Michael McMaster (Michael@kbddean.demon.co.uk)
Wed, 12 Apr 1995 15:13:52 GMT

Replying to LO736 --

This conversation has gone into what I consider a potentially productive
path. That is, we are looking to the meaning of a word in use and
inheritage instead of "in truth". We are reclaiming the language as
powerful tools rather than descriptors of reality.

I checked my favourite dictionary too. But mine is very different. Its
the Chambers's Etymological Dictionary of 1912. Why this is my favourite
is that its a Scottish dictionary before the advant of psychological
thinking. It has many refreshing definitions. (Maybe more later.)

Manipulate is simply "to use the hands; to handle or manage"
Manipulation is "the act of working by hand; use of hands, in a skiful
manner, usually in science or art"
Manipulative is "done by manipulation" and Manipulator is "one who ...."

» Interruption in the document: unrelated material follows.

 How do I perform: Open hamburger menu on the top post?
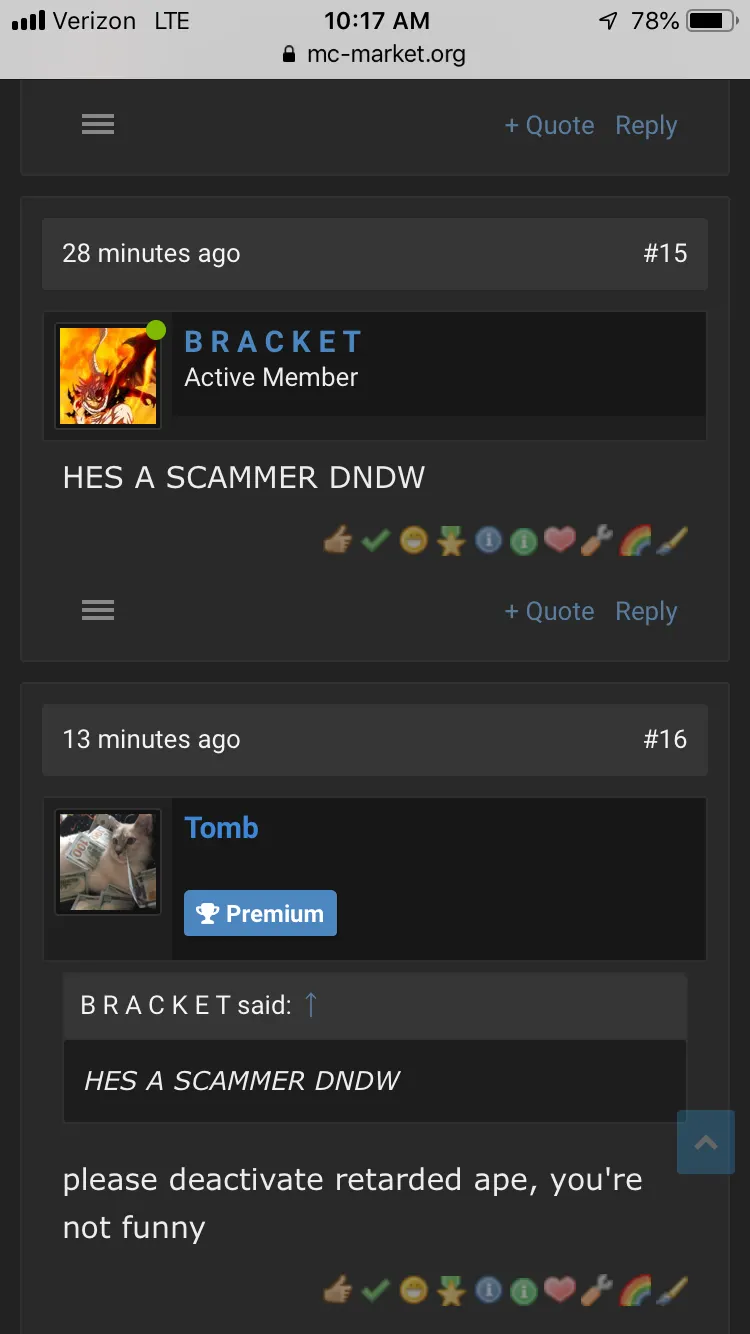[x=98, y=124]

The point is, that before we got obsessed with (mechanistic) pyschology we
did not attach all of this meaning where none was required. We had a much
more empirical and pragmatic language. How many words can we not use -
updated to match the times - because we can't confront the baggage that
has been attached?

Here is one of the values of _operational definitions_ that scientist,
doctors, artists, engineers, etc are quite comfortable with (although most
aren't aware that's what they are using). When it comes to "human
affairs" (such as management) we seem to think that everyday, ordinary,
culturally normal language is quite adequate. No wonder we're in such a
mess in these areas!

> I've always felt a negative meaning in this word, though my older more
> conservative dictionaries give a more neutral definition.

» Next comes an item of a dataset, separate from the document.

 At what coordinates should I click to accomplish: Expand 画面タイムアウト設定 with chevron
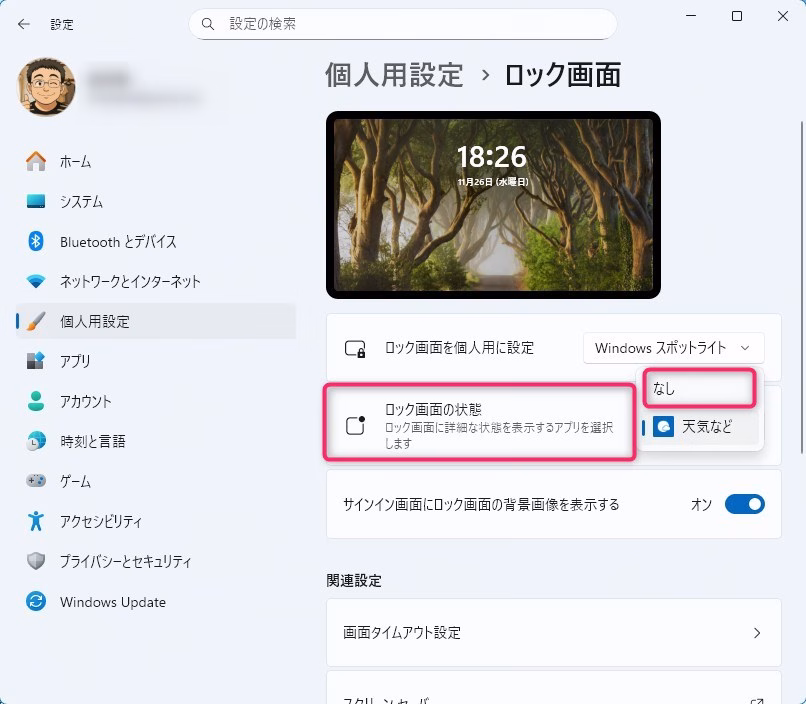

The source of the negative meaning is psychological interpretation that
has been added to our social language. The condition and the problem is
well stated in the (1912) introduction to my dictionary which says,
"Language is not an arbitrary and meaningless thing, but the result of
laws of historic growth. It will be seen also that words throw no little
light on the history of the men that formed and used them."

>
> Interesting to me, one of my most language-conscious friends feels that
> when we say "manipulation" we mean that the person pulling the strings is
> doing so *unintentionally*. This meaning is not mentioned in any of my
> dictionaries -- Do others recognize this in the word?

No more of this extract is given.